— Source —

# Solutions to providing access to multiple outside users



## JoeFixes (May 23, 2007)

I have a contact management software which resides on my network server and is accessed by local users. A few years ago I needed to provide an off-site employee access to this program. I accomplished this by setting up a workstation that the offsite employee accessed using Windows Remote Access. In this manner the employee connects to this workstation as if he were inside the local network. Then, I needed to allow access to a second offsite employee, so I set it up the same way, now I have two “ghost” workstations which are accessed remotely by offsite employees. 

Now, I have the need to allow access to the same program by a third offsite employee. I feel like I need an office dedicated to all of my offsite employees!

My question is, is there a better way to allow access independently to this server based program to off site employees without setting up a individual dedicated workstations?

Thanks very much for your help. 


JoeFixes


----------



## Corday (Mar 3, 2010)

— Data section —
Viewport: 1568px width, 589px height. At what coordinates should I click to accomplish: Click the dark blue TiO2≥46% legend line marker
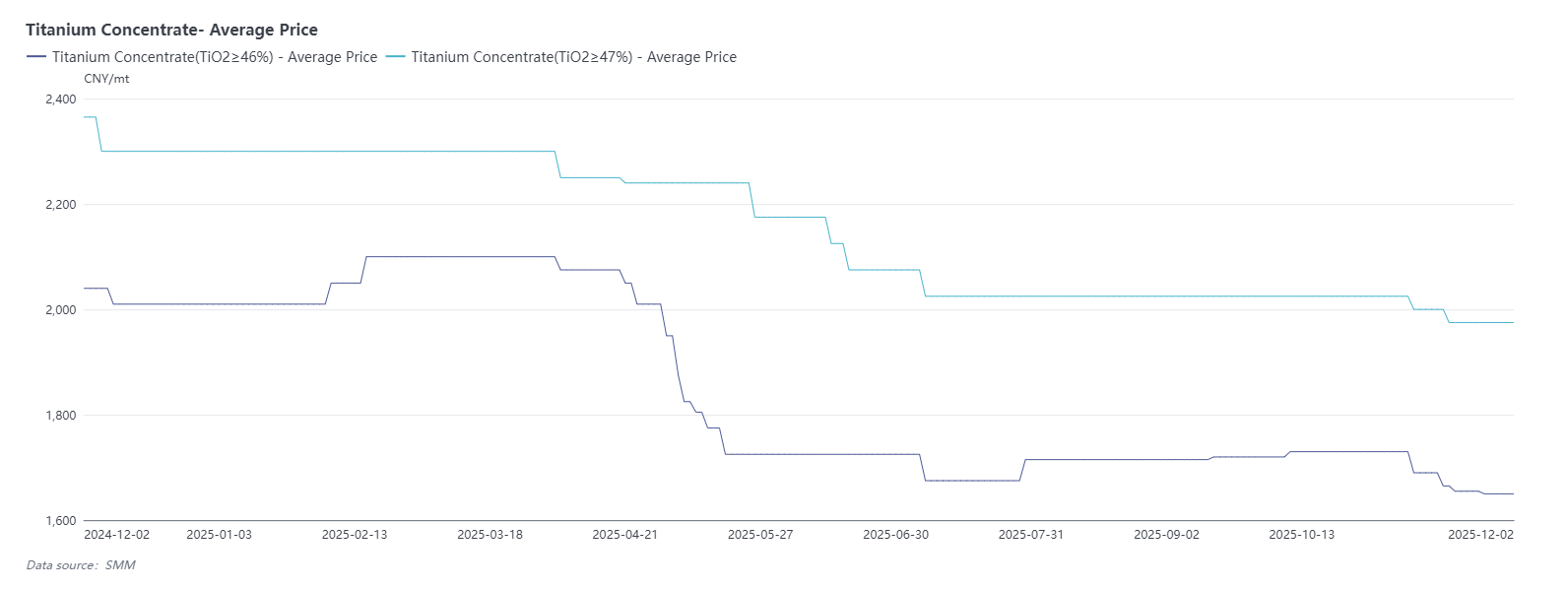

— Problems and tasks —
a. Could you set down the part of the remote access thread from "My question is, is" to "(Mar 3, 2010)", word for word?
b. Can you take the remote access thread further, starting right after its final line?
The data come from a source unrelated to the remote access thread.

— Solved tasks —
a.
My question is, is there a better way to allow access independently to this server based program to off site employees without setting up a individual dedicated workstations?

Thanks very much for your help. 


JoeFixes


----------



## Corday (Mar 3, 2010)

b.
Please start by updating your current OS (if necessary) in your TSF Profile as it makes a difference in the answer.


----------



## tristar (Aug 12, 2008)

Please answer Corday's query first.

An efficient solution would be to use some Application virtualization mechanism instead of a Dedicated desktop/terminal services for them.

If that is expensive, this would have to be done on a server using Terminal Services or RDSH in newer versions of Windows. If that's a constraint, then install the Server OS on the Desktop and the TS/RDSH role on it, it should be able to take multiple sessions, remember Terminal services have licenses cost associated with them.


----------



## JoeFixes (May 23, 2007)

Thanks very much for your reply.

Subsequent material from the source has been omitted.